2015-02-05 22:16 GMT+01:00 Kyle Banker <ky...@gmail.com>:

> Thanks for sharing, svante. We're also running 0.8.2.
>
> Our cluster appears to be completely unusable at this point. We tried
> restarting the "down" broker with a clean log directory, and it's doing
> nothing. It doesn't seem to be able to get topic data, which this Zookeeper
> message appears to confirm:
>
> [ProcessThread(sid:5 cport:-1)::PrepRequestProcessor@645] - Got user-level
> KeeperException when processing sessionid:0x54b0e251a5cd0ec type:setData
> cxid:0x2b7ab zxid:0x100b9ad88 txntype:-1 reqpath:n/a Error
> Path:/brokers/topics/mytopic/partitions/143/state Error:KeeperErrorCode =
> BadVersion for /brokers/topics/mytopic/partitions/143/state
>
> It's probably worthwhile to note that we've disabled unclean leader
> election.
>
>
>
> On Thu, Feb 5, 2015 at 2:01 PM, svante karlsson <sa...@csi.se> wrote:
>
> > I believe I've had the same problem on the 0.8.2 rc2. We had a idle test
> > cluster with unknown health status and I applied rc3 without checking if
> > everything was ok before. Since that cluster had been doing nothing for a
> > couple of days and the retention time was 48 hours it's reasonable to
> > assume that no actual data was left on the cluster. The same type of logs
> > was emitted in big amounts and never stopped. I then rebooted each
> > zookeeper in series. No change, Then bumped each broker - no change,
> > Finally I took down all brokers at the same time.
> >
> > The logging stopped but then one broker did not have any partitions in
> > sync, including the the internal consumer offset topic that was living
> > (with replicas=1) on that broker.
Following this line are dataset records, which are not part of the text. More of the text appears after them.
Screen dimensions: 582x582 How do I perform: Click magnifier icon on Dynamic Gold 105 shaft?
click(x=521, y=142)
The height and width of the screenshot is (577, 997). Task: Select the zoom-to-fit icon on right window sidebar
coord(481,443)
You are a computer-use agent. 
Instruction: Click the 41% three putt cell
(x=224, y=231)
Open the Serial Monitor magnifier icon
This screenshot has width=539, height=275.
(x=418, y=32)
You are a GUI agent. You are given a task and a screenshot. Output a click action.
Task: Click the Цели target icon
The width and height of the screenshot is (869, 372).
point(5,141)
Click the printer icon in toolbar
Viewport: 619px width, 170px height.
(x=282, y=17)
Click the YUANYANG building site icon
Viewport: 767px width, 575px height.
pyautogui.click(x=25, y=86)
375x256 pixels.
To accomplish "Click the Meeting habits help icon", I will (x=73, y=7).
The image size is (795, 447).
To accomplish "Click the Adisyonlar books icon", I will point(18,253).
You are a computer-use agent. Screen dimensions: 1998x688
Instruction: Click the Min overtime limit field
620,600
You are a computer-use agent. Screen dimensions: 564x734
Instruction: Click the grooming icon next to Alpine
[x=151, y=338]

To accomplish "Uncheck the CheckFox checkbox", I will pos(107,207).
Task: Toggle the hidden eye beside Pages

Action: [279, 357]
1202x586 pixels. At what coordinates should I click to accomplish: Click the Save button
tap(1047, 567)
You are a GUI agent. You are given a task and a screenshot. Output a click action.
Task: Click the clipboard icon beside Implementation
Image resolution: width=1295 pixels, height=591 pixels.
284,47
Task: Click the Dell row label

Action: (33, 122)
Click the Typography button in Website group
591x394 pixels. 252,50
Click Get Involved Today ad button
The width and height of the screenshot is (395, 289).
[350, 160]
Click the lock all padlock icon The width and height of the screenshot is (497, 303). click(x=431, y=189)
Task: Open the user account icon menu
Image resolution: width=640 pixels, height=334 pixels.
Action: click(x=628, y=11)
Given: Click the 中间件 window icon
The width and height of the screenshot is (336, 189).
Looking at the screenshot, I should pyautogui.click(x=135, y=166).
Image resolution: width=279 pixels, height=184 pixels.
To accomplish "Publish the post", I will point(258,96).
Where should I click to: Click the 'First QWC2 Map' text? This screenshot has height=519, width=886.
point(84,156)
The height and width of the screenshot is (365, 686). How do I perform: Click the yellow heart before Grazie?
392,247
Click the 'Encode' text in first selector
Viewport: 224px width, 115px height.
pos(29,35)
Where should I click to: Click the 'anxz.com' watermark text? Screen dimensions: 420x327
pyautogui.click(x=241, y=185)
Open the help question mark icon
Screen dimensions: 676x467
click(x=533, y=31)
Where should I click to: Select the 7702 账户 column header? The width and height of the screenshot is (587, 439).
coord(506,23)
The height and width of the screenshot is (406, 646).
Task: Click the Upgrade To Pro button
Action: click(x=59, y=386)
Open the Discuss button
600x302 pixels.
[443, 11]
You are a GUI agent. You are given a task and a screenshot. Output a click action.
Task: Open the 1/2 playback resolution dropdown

I then bumped this broker once more and
> > then my whole cluster became in sync.
> >
> > I suspect that something related to 0 size topics caused this since the
> the
> > cluster worked fine the week before during testing and also after during
> > more testing with rc3.
> >
> >
> >
> >
> >
> >
> >
> > 2015-02-05 19:22 GMT+01:00 Kyle Banker <ky...@gmail.com>:
> >
> > > Digging in a bit more, it appears that the "down" broker had likely
> > > partially failed. Thus, it was still attempting to fetch offsets that
> no
> > > longer exists. Does this make sense as an explanation of the
> > > above-mentioned behavior?
> > >
> > > On Thu, Feb 5, 2015 at 10:58 AM, Kyle Banker <ky...@gmail.com>
> > wrote:
> > >
> > > > Dug into this a bit more, and it turns out that we lost one of our 9
> > > > brokers at the exact moment when this started happening. At the time
> > that
> > > > we lost the broker, we had no under-replicated partitions. Since the
> > > broker
> > > > disappeared, we've had a fairly constant number of under replicated
> > > > partitions. This makes some sense, of course.
> > > >
> > > > Still, the log message doesn't.
> > > >
> > > > On Thu, Feb 5, 2015 at 10:39 AM, Kyle Banker <ky...@gmail.com>
> > > wrote:
> > > >
> > > >> I have a 9-node Kafka cluster, and all of the brokers just started
> > > >> spouting the following error:
> > > >>
> > > >> ERROR [Replica Manager on Broker 1]: Error when processing fetch
> > request
> > > >> for partition [mytopic,57] offset 0 from follower with correlation
> id
> > > >> 58166. Possible cause: Request for offset 0 but we only have log
> > > segments
> > > >> in the range 39 to 39. (kafka.server.ReplicaManager)
> > > >>
> > > >> The "mytopic" topic has a replication factor of 3, and metrics are
> > > >> showing a large number of under replicated partitions.
> > > >>
> > > >> My assumption is that a log aged out but that the replicas weren't
> > aware
> > > >> of it.
> > > >>
> > > >> In any case, this problem isn't fixing itself, and the volume of log
> > > >> messages of this type is enormous.
> > > >>
> > > >> What might have caused this? How does one resolve it?
> > > >>
> > > >
> > > >
> > >
> >
>

Re: kafka.server.ReplicaManager error

Posted by Kyle Banker <ky...@gmail.com>.

Thanks for sharing, svante. We're also running 0.8.2.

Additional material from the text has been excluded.